Directions for this task - All lines in the records below with the word "will" must be returned.

Source material -
§

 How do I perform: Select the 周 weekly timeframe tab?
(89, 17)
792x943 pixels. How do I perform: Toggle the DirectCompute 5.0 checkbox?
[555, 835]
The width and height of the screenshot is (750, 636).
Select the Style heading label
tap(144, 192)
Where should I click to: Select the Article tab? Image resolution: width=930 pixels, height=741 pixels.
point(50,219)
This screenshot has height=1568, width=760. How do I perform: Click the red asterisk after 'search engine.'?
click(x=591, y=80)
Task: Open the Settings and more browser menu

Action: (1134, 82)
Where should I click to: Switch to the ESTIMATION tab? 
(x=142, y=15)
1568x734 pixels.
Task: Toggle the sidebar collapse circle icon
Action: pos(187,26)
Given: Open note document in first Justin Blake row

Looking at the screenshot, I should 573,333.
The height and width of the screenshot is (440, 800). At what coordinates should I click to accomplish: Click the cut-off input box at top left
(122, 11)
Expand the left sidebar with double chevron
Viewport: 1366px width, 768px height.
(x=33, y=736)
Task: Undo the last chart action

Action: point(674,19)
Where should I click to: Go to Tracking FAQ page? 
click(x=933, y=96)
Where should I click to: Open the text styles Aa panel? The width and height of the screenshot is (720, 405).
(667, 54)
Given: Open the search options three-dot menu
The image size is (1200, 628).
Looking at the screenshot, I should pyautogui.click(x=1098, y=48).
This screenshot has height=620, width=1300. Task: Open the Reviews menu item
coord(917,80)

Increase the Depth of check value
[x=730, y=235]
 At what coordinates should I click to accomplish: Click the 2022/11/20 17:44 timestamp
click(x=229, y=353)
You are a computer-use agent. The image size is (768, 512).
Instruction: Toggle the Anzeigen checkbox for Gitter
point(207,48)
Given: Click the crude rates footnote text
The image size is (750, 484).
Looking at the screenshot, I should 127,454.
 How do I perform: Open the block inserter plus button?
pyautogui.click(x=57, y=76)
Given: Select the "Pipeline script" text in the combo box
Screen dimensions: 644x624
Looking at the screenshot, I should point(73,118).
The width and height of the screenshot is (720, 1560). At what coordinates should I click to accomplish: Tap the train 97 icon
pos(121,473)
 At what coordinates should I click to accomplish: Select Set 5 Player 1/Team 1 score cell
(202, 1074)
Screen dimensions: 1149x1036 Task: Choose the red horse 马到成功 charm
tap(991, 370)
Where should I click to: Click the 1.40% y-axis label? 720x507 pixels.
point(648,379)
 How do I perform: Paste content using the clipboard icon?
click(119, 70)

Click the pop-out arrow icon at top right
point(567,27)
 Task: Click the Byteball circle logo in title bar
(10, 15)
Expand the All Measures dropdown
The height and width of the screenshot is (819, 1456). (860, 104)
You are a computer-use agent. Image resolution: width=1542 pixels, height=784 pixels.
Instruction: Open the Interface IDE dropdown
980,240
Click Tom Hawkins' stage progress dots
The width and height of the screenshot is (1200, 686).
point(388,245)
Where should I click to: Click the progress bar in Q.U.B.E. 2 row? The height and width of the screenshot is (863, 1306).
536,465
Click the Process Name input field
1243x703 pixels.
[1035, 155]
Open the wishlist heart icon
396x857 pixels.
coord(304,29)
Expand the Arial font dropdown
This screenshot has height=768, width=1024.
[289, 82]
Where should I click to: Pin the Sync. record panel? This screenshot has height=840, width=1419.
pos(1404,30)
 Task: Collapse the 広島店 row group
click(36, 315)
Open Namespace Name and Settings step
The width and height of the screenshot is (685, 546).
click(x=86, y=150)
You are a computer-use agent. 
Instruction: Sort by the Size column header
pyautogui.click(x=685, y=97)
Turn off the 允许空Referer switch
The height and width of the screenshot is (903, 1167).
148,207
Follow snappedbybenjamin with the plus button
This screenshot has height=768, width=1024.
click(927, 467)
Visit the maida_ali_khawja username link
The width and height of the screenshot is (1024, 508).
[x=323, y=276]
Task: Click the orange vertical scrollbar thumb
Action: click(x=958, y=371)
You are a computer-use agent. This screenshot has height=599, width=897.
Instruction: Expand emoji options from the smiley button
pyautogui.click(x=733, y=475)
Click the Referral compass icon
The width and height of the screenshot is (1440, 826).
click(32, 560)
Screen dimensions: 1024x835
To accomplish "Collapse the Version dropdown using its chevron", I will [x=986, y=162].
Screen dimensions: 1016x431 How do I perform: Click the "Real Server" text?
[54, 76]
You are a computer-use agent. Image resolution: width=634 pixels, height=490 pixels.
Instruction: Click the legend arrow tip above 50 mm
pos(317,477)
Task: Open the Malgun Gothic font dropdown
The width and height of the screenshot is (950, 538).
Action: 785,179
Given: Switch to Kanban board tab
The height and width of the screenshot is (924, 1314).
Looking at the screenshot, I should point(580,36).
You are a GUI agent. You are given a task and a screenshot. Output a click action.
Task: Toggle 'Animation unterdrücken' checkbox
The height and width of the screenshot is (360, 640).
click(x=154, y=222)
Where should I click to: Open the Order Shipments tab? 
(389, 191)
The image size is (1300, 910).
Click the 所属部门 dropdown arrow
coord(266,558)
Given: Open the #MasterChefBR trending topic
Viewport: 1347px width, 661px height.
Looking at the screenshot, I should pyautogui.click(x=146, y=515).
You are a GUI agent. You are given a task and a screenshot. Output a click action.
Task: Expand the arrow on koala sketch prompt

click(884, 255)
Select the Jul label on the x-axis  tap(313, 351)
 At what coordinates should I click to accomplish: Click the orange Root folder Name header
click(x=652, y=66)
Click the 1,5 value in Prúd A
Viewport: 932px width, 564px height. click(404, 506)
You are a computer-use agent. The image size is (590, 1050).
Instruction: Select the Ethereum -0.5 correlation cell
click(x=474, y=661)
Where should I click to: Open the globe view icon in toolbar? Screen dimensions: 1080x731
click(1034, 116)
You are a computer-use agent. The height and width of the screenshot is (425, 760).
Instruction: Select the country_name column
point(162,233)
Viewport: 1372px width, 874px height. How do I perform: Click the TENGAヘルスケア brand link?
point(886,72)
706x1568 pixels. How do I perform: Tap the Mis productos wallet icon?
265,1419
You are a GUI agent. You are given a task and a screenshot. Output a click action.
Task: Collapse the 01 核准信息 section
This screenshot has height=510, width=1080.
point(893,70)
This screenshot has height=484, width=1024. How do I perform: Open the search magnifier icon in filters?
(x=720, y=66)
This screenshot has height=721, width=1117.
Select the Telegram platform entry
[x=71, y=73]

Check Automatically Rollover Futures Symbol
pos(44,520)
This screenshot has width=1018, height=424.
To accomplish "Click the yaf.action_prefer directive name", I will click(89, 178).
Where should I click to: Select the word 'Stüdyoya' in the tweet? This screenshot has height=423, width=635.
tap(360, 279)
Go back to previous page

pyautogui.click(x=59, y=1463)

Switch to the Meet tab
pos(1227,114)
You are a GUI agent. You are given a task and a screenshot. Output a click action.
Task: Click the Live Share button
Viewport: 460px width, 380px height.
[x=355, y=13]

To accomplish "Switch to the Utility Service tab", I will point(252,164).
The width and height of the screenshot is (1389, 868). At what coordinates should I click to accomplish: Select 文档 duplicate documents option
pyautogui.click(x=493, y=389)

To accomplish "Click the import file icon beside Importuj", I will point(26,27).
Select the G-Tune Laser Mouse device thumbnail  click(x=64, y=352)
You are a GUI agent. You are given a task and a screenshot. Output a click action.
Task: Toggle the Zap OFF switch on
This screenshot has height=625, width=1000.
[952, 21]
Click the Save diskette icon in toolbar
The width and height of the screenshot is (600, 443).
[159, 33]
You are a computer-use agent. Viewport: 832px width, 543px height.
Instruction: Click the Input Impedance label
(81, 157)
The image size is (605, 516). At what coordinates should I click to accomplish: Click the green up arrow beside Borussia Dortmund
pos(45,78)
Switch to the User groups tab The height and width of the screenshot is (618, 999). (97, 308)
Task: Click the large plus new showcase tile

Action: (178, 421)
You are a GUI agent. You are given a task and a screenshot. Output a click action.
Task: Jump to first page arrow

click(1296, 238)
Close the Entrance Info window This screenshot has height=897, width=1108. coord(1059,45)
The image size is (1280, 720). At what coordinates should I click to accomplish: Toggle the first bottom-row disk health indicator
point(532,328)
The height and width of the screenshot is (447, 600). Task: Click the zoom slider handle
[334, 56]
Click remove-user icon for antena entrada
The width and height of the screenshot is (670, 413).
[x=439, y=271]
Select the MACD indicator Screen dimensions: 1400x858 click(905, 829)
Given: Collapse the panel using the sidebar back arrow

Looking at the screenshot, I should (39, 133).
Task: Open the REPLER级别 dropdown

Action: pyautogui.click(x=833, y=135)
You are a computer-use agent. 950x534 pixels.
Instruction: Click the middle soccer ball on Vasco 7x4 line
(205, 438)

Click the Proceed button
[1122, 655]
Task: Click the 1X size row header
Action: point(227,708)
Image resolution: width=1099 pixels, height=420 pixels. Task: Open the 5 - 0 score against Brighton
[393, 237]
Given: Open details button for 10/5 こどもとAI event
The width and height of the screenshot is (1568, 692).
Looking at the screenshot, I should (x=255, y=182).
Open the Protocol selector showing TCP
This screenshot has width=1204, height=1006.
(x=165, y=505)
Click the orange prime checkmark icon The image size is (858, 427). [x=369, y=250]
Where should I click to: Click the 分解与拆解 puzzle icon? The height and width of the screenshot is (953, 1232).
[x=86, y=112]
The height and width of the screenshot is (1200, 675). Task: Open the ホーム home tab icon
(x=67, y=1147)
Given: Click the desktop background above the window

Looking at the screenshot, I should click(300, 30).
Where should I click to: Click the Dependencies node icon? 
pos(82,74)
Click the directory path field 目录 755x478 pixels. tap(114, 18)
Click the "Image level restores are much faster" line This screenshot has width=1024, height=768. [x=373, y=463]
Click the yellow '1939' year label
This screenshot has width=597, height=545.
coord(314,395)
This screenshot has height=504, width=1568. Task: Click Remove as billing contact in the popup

§

Exercise output -
To accomplish "Collapse the Version dropdown using its chevron", I will [x=986, y=162].
To accomplish "Click the yaf.action_prefer directive name", I will click(89, 178).
To accomplish "Switch to the Utility Service tab", I will point(252,164).
To accomplish "Click the import file icon beside Importuj", I will point(26,27).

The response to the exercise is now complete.